A.D : Forcément, toute nouvelle technologie représente des investissements pour les opérateurs télécoms, des nouveaux usages, des nouveaux services, donc forcément cela aura un coût pour les consommateurs que ce soit le grand public ou les entreprises, les collectivités et les administrations. Nous travaillons à créer le business-model de demain. Aujourd’hui la 5G n’est pas encore présente en France mais les opérateurs ont utilisé cette dernière année à fare des expérimentations dans un certain nombre de villes françaises pour être définitivement prêts lorsque nous aurons ces fréquences 5G.

P.V : Et alors, quel a été le bilan de cette année d’expérimentation ?

A.D : On apprend avec les entreprises, le régulateur, le Gouvernement et on apprend aussi des modèles étrangers puisque dans certains pays, la 5G arrive d’ores et déjà.

P.V : Cette 5G provoque un vent de panique : les USA ont incuplé Huawei, le géant chinois, pour violation de l’embargo américain sur l’Iran et il leur reproche également d’avoir fait de l’espionnage industriel. En 2012, le congrès américain a qualifié Huawei de menace à la sécurité nationale et Donald Trump a demandé à ce que l’on se passe de ses services sur le territoire américain.

A-t’il de bonnes raisons d’avoir peur ou est-ce que c’est là l’expression d’une guerre commerciale ?

A.D : Il faut toujours être très précautionneux avec les enjeux de sécurité. Huawei est un équipementier présent en France et en Europe depuis plus de 10 ans. Les opérateurs travaillent d’ores et déjà avec eux.

P.V : Oui, cependant avec une nouvelle technologie qui va arriver, on pourrait mettre des sortes d’espions qui renverraient en Chine ce qu’ils ont entendu ici. Est-ce que vous pensez que cette menace est réelle ou ce sont seulement des élucubrations ?

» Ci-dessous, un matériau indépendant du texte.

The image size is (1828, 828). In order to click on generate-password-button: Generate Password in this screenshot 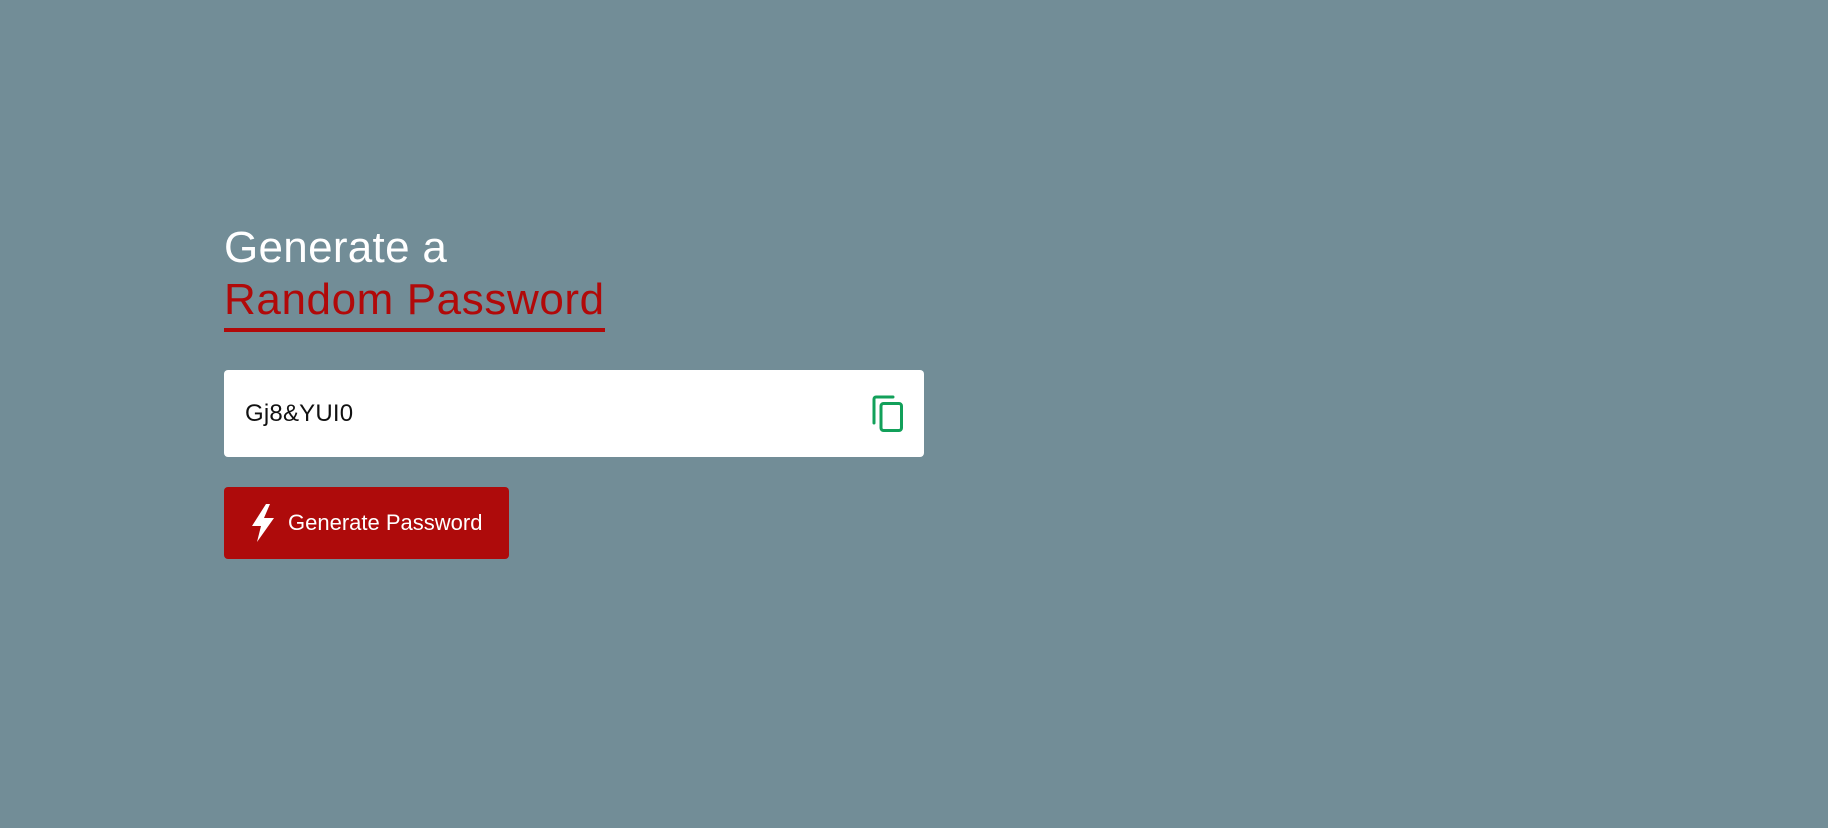, I will do `click(366, 523)`.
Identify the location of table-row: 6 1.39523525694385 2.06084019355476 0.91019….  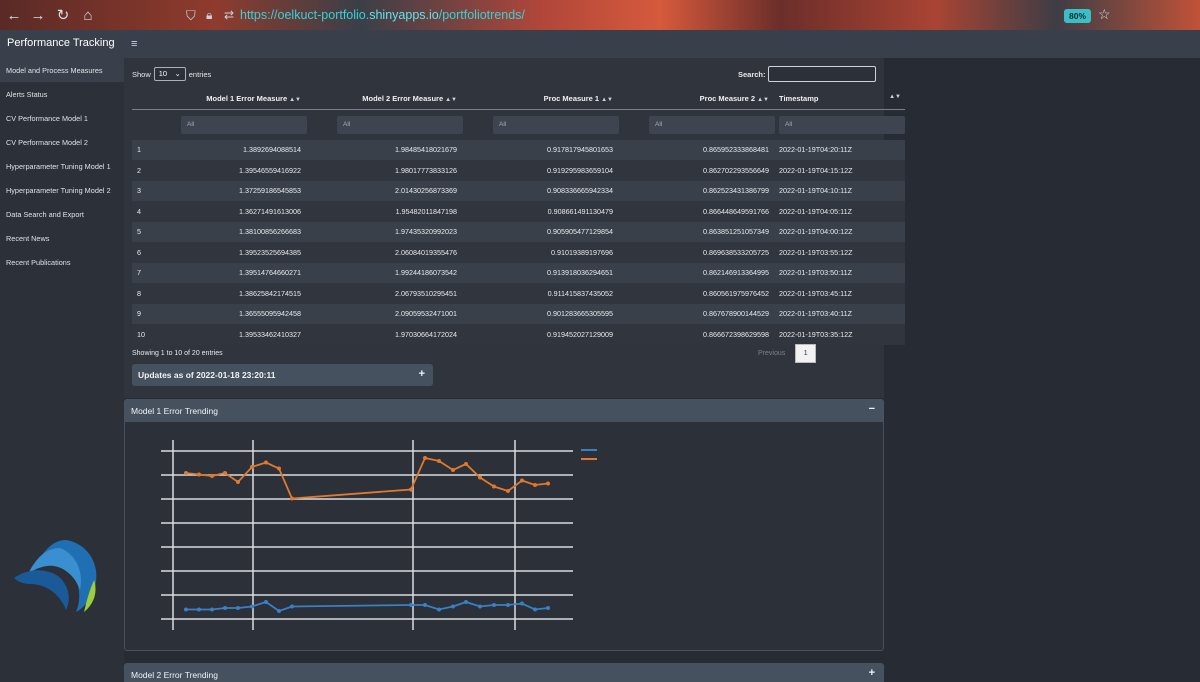
(518, 252).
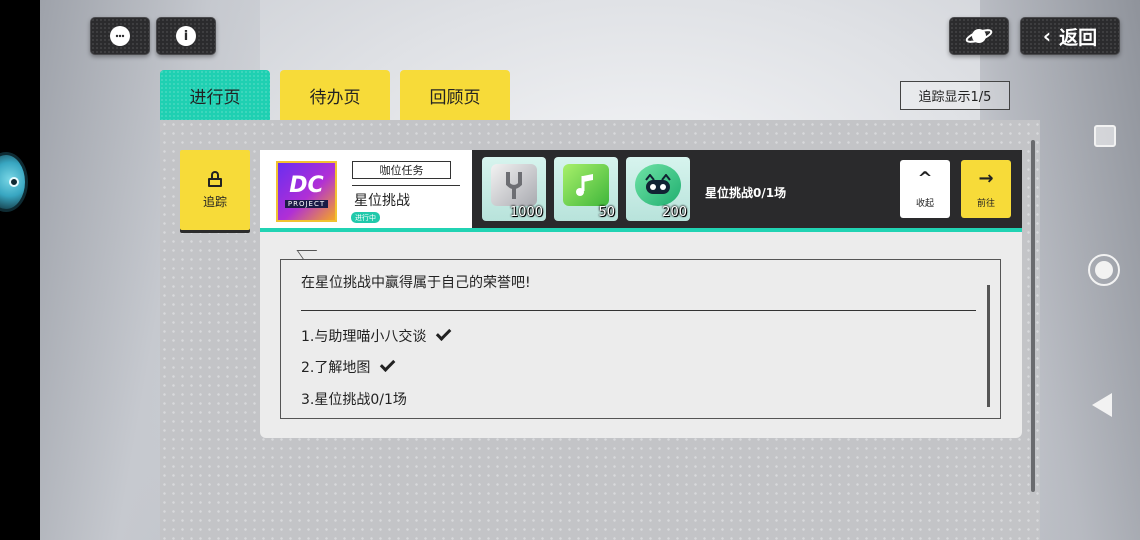  I want to click on reward-item: 1000, so click(514, 189).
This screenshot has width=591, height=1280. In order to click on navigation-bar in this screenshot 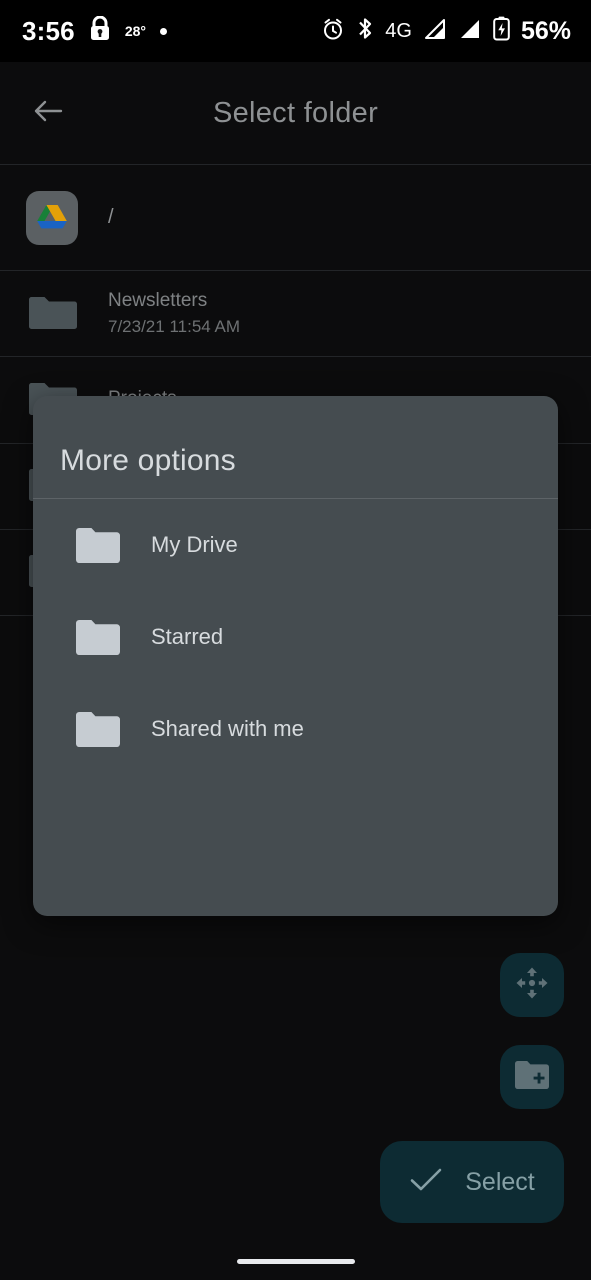, I will do `click(296, 1261)`.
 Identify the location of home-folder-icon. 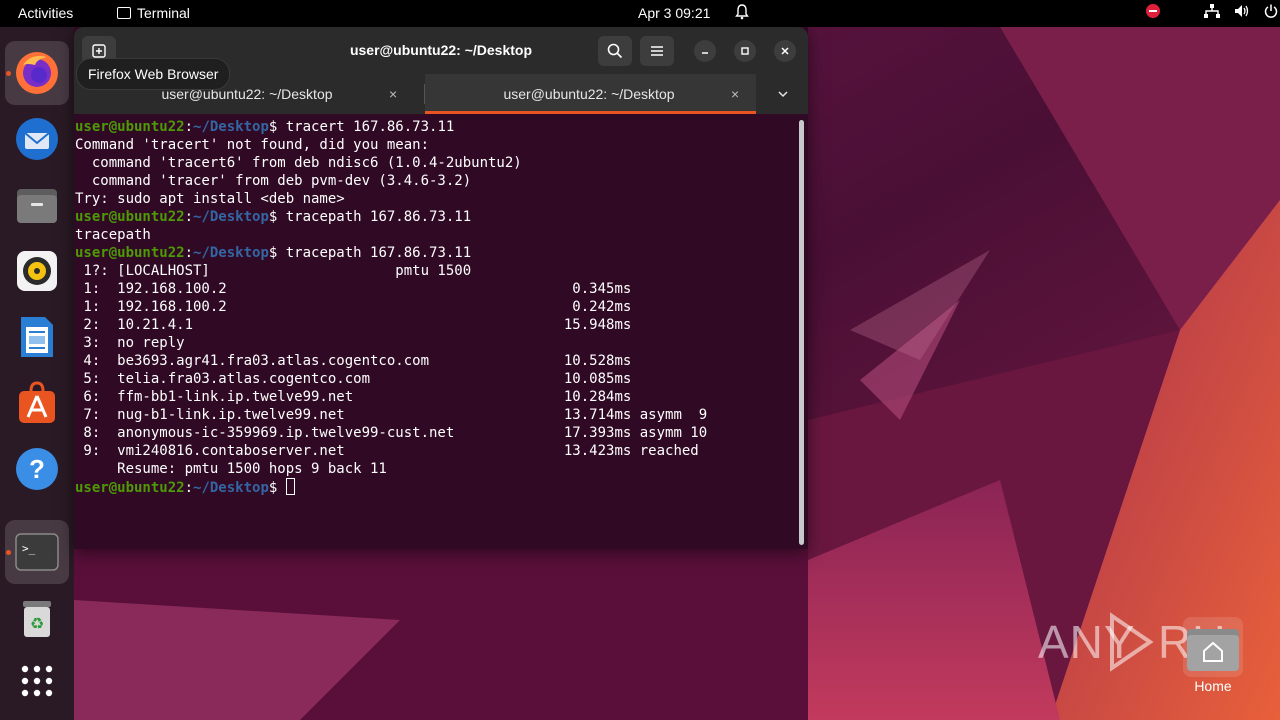
(1213, 647).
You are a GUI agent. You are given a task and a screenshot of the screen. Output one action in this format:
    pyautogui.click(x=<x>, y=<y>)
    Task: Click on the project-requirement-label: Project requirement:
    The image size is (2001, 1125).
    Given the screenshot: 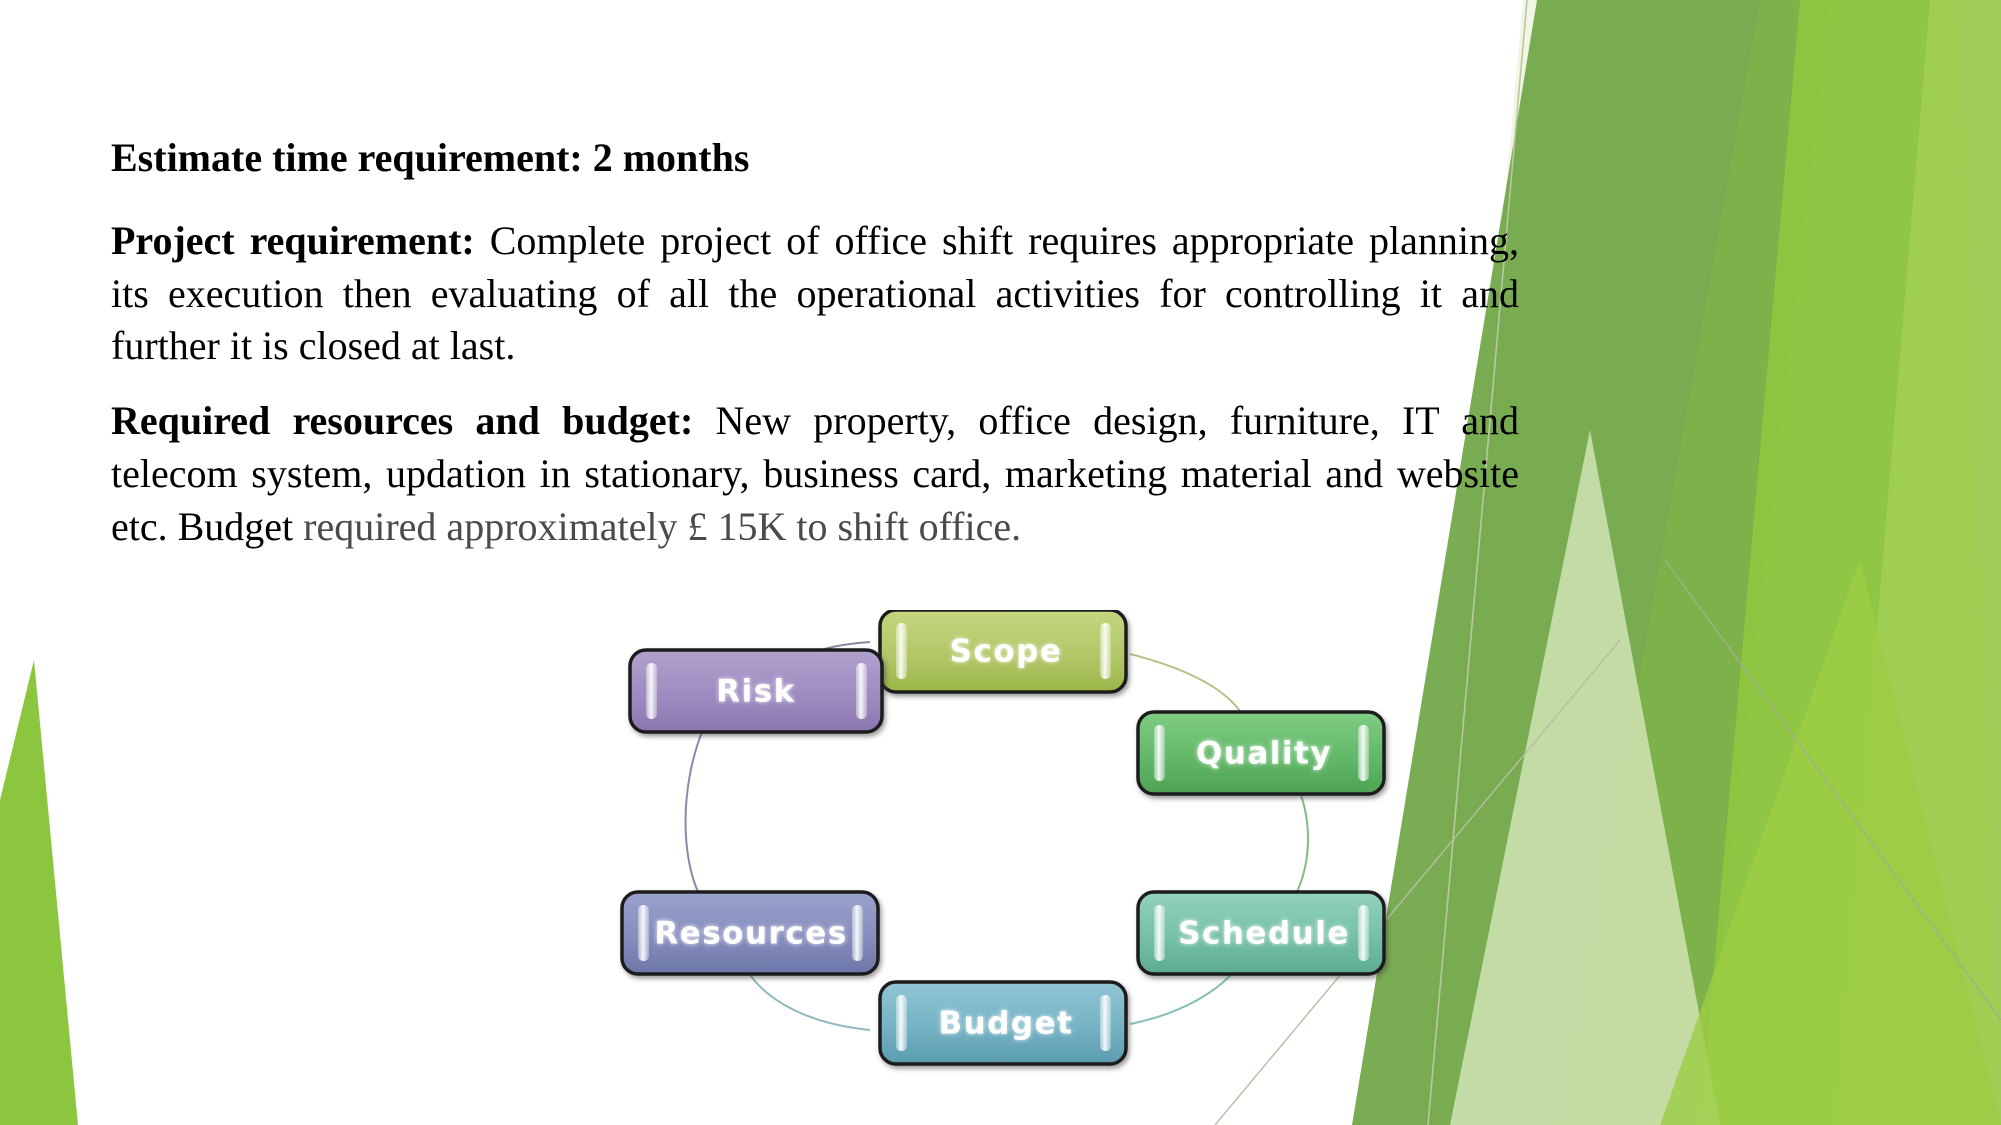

A.D :  Quelles que soient les nouvelles technologies, nous devons être très prudents sur la sécurité des réseaux. On travaille quotidiennement, 15 000 ingénieurs travaillent chaque jour à la sécurité des réseaux, sur le contrôle des pouvoirs publics et du Gouvernement. L’objet de la sécurité des réseaux n’est pas nouveau. Il faut savoir que Huawei n’est pas présent dans les cœurs de réseaux en France et les opérateurs les utilisent pour la radio. Encore une fois, la sécurité des réseaux n’est pas un sujet pris à la légère et c’est le cas dans l’ensemble des pays européens. Nous participons donc et partageons pleinement la préoccupation du Gouvernement d’améliorer sans cesse la sécurité des réseaux et d’être très attentifs. Nous voulons que le débat autour de Huawei soit clair puisque que l’on fait des investissements lourds sur 5 ou 10 ans. Nous voulons des règles définies dès le départ qui ne changent pas en cours de route pour prévoir les investissements. Nous sommes engagés à déployer massivement nos réseaux sur le territoire national afin d’offrir à nos clients la meilleure qualité de service et les meilleures innovations.